The Ogilvy & Mather founder may have hated flying, but that didn't stop him keeping a close eye on the network's worldwide creative product. And it wasn't unusual for a creative director in some far-flung O&M outpost to be phoned by Ogilvy saying he couldn't read the typeface on a new print ad so how were consumers expected to do so?

Fast-forward to the 80s. O&M had built an impressive network through a series of shrewd acquisitions and had an enviable list of clients - Nestle, Shell, Unilever and Kraft among them - as well as strong support systems.

What it didn't have was somebody who - according to a senior manager of the time - could be the creative manifestation of all this at the most senior level of its international client companies where top executives had previously dealt only with suits.

Norman Berry, the man O&M chose to fill the role, was never comfortable with the job and remained in it little more than two years. "O&M really wanted him to be its worldwide creative leader," one of Berry's contemporaries recalls. "He just thought it was a toothless role."

Fast-forward once again to the present and you find that some things haven't changed. "It's always going to be a difficult job because you're reliant on local executive creative directors to supply you with talent," Patrick Collister, the former creative chief of O&M in London, says. "And pretty often, you're not influential either in hiring or firing people."
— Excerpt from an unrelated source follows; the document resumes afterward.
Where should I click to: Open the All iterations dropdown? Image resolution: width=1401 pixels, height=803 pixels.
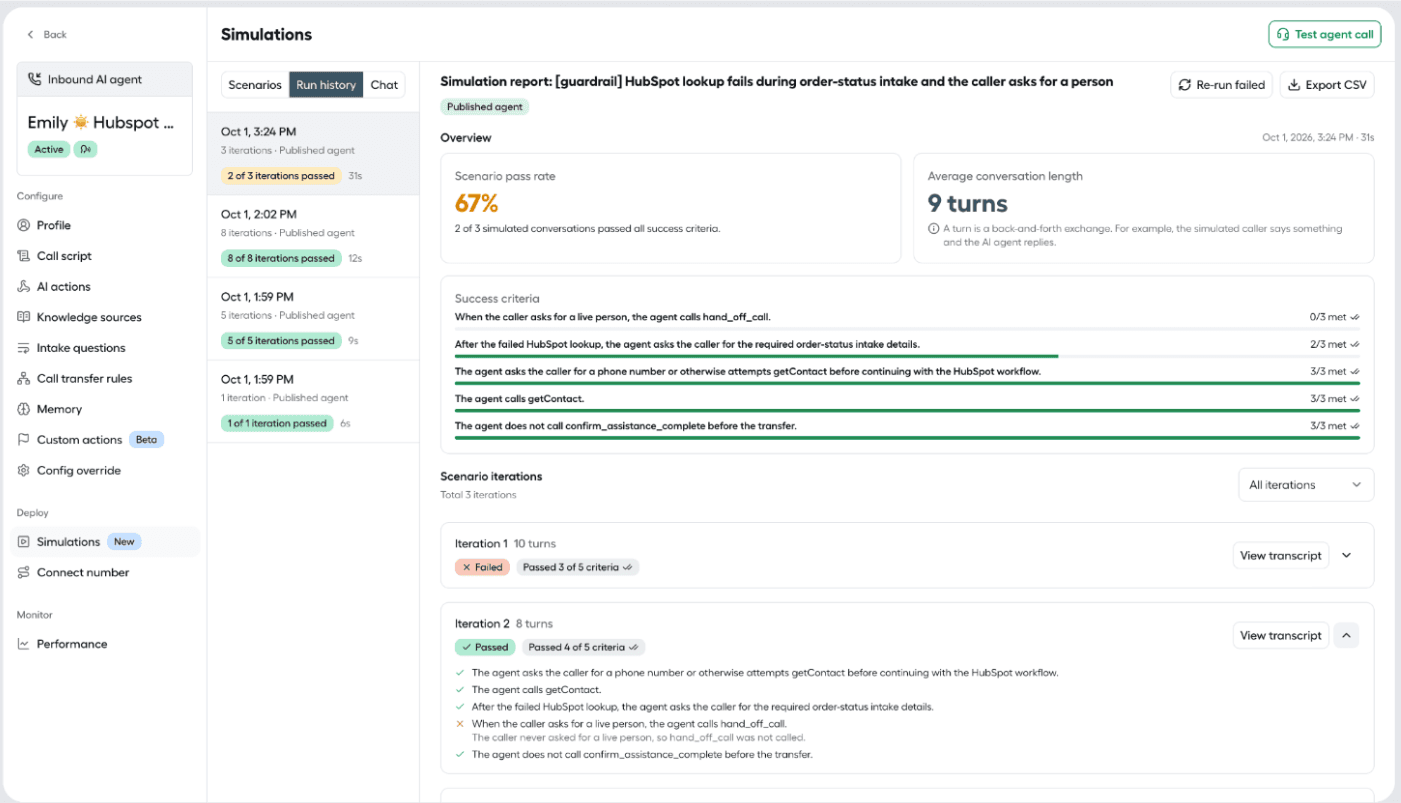point(1305,485)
Nor will the global chief creative officer have the satisfaction of having a job that automatically marks him out as the network's star performer. Richard Pinder, the chief operating officer of the Publicis network and a former EMEA president at Leo Burnett, cites the example of Michael Conrad, who moved from his native Germany in 1986 to be the chief creative officer of Leo Burnett International and was the catalyst for a significant improvement in creative quality across the network.

And while there has been a number of top creatives who have set the style and tone of campaigns for major global advertisers - the late Phil Dusenberry of BBDO and Pepsi is a perfect example - the job of global chief creative officer remains a tough challenge. "It's a role that's becoming more and more difficult to fulfil," Bob Jeffrey, the JWT Worldwide chief executive, acknowledges.
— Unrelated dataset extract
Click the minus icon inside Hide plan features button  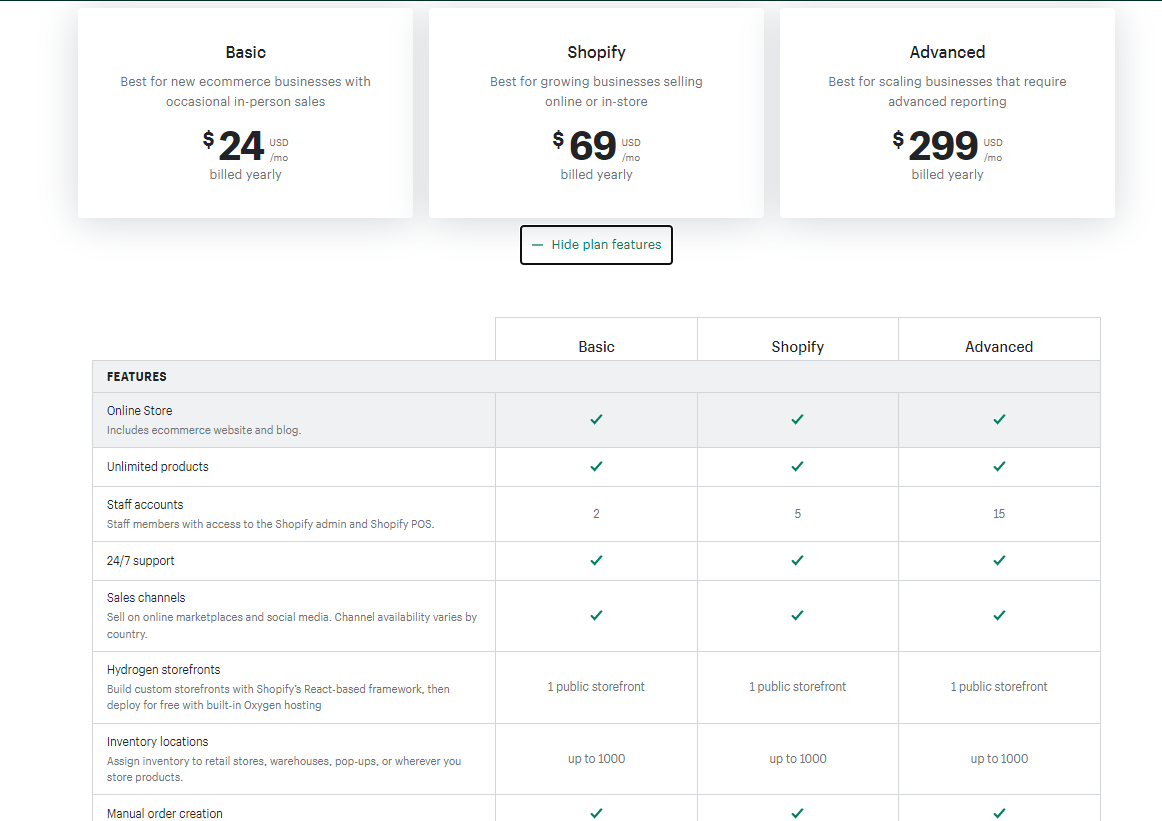537,244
It's certainly hard to imagine another remarkable reign such as that of Bob Isherwood, who quit Saatchis last November after 22 years, the last 12 as the network's global creative chief. Roberts always insisted he'd never make a move without first talking to Isherwood and it may be significant that the network hasn't replaced him but has established a worldwide creative board, which Roberts chairs.

Why have global creative hotseats become so hard to fill? Partly because the job sets the best creative chiefs apart from what they enjoy doing best. Dave Droga quit the global creative directorship at Publicis because he missed the day-to-day ad-making; Lee Clow, regarded as the keeper of TBWA\'s creative soul, is happy to leave the global creative director's task to Hunt, the creative founding partner of South Africa's TBWA\Hunt Lascaris.

Moreover, global creative chiefs must be comfortable out of the limelight. "You have to be able to inspire people because you're not going to be there to appraise their work all the time," Bob Scarpelli, DDB Worldwide's chief creative officer, says. "You have to get people to play over their heads and do better than they ever thought possible."

All this may go some way to explaining why global executive creative directors aren't permanent fixtures everywhere. BBDO, which currently tops The Gunn Report network rankings by a country mile, has never had one, preferring instead to spread responsibilities across a global creative committee comprising creative chiefs from key regions.

"In our network, global creative leadership is about just that - leadership, not direction," Andrew Robertson, the BBDO Worldwide chief executive, says. "You lead by example."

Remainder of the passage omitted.